Pharmacotherapeutic group: Antidotes
Naloxone is a competitive antagonist of µ, δ and κ-opioid receptors. Naloxone is most potent at the µ-receptor. Naloxone, given on its own, produces very little effect. However, if it is given in higher doses it rapidly reverses the effect of morphine and other opioids, including pentazocine and nalorphine. Naloxone has little effect on the pain threshold in normal conditions, but causes hyperalgesia in stressful conditions where endogenous opioids are produced. Naloxone also inhibits acupuncture analgesia, which is associated with the release of opioid peptides. Naloxone also prevents analgesia produced by PAG (periaqueductal grey matter) stimulation. PAG is one site of action in pain transmission. Naloxone is given intravenously and its effects are produced immediately. It is rapidly metabolised by the liver, and its effect lasts only 1-2 hours, which is a lot shorter than that of most morphine-like drugs. Thus it may have to be given repeatedly.
Naloxone is rapidly absorbed following oral administration but high presystemic metabolism makes this route unreliable. Although the drug is effective orally, doses much larger than those required for parenteral administration are required for complete opioid antagonism.
Therefore, naloxone hydrochloride is administered parenterally.
Naloxone is highly lipid soluble and is thus rapidly distributed throughout the body, with a volume of distribution of 5.1kg -1. High concentrations occur in brain, kidney, lung, heart and skeletal muscle. The brain/serum ratio has been estimated to be 1.5-4.6, approximately 15 times that of morphine. In adult humans, the distribution volume at steady-state is reported to be about 2 l/kg. Protein binding is within the range of 32 to 45 %.
Levels of naloxone in the central nervous system are short-lived as rapid redistribution occurs and this could account for the short duration of action. About 50% of naloxone is bound to plasma proteins, principally albumin. The plasma half-life is 1-2 hours. Naloxone hydrochloride readily crosses the placenta; however, it is not known whether naloxone hydrochloride is distributed into breast milk.
When naloxone reaches the liver it undergoes extensive biotransformation, mainly by conjugation with glucuronic acid, almost none of the drug excreted being unchanged and excreted in urine.
Metabolites are excreted largely in the urine, 70% of the dose being recoverable over 72 hours. In the neonate the elimination half-life is prolonged because of reduced hepatic metabolism.
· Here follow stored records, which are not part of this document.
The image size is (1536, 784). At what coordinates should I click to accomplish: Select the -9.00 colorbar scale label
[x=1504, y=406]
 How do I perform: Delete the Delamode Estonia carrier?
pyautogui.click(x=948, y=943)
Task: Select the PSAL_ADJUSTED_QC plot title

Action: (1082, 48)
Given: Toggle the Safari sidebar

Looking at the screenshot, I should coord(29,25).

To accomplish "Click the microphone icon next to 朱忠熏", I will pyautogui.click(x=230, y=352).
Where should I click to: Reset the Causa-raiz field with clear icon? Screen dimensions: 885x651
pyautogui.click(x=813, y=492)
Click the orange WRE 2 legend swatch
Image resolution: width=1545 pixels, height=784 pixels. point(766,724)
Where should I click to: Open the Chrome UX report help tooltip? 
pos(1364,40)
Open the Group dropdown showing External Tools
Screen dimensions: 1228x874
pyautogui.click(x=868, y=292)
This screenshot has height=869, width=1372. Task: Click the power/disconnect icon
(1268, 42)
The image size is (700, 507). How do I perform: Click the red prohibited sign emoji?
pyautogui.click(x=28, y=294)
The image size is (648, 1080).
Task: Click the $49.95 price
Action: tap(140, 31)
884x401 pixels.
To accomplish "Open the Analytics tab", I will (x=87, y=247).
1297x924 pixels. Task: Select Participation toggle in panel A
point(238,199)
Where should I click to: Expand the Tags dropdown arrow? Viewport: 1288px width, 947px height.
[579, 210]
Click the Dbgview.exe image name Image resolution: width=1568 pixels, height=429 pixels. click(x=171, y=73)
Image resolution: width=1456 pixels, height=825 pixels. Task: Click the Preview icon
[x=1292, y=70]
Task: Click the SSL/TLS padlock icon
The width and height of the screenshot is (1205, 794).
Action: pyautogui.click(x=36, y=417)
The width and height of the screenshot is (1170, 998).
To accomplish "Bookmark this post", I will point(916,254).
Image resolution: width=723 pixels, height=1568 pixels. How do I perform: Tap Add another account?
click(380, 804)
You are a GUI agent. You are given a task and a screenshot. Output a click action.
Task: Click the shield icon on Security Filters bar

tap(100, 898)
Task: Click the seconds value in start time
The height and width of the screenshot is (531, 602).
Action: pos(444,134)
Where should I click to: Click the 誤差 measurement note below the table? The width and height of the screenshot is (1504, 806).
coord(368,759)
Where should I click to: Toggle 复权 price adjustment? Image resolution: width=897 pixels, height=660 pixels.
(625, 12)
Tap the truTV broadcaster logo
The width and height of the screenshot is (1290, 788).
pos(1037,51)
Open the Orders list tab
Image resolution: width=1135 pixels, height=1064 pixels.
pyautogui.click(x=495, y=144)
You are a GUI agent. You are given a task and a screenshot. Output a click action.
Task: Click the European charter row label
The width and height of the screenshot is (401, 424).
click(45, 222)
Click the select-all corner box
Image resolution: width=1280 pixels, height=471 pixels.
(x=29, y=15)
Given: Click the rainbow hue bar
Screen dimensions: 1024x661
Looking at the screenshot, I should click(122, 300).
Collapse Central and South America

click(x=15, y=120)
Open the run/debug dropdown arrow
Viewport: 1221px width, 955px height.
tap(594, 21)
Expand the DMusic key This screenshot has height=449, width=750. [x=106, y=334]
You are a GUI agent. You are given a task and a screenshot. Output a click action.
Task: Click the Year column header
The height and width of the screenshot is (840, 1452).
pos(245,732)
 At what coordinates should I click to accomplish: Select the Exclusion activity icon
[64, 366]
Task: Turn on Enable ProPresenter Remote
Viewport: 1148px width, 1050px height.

The total body clearance amounts to 22 ml/min/kg.
Preclinical data did not reveal a special hazard for humans, based on conventional studies of acute and repeated dose toxicity.
Naloxone hydrochloride was weakly positive in the Ames mutagenicity and in vitro human lymphocyte chromosome aberration tests and was negative in the in vitro Chinese hamster V79 cell HGPRT mutagenicity assay and in an in vivo rat bone marrow chromosome aberration study.
Studies to determine the carcinogenic potential of naloxone hydrochloride have not been performed to date.
Dose-dependent changes in the speed of postnatal neurobehavioral development and abnormal cerebral findings have been reported in rats after in utero exposure.
In addition, increases in neonatal mortality and reduced body weights have been described after exposure during late gestation in rats.
Dilute Hydrochloric Acid
Water for Injections
It is recommended that infusions of Naloxone Hydrochloride should not be mixed with preparations containing bisulphite, metabisulphite, long-chain or high molecular weight anions, or solutions with an alkaline pH
Do not store above 25°C. Store in the original container in order to protect from light.
Sterile solution for injection presented in a Glass (Type I) 2ml prefilled syringe.
Use once and discard any remaining solution.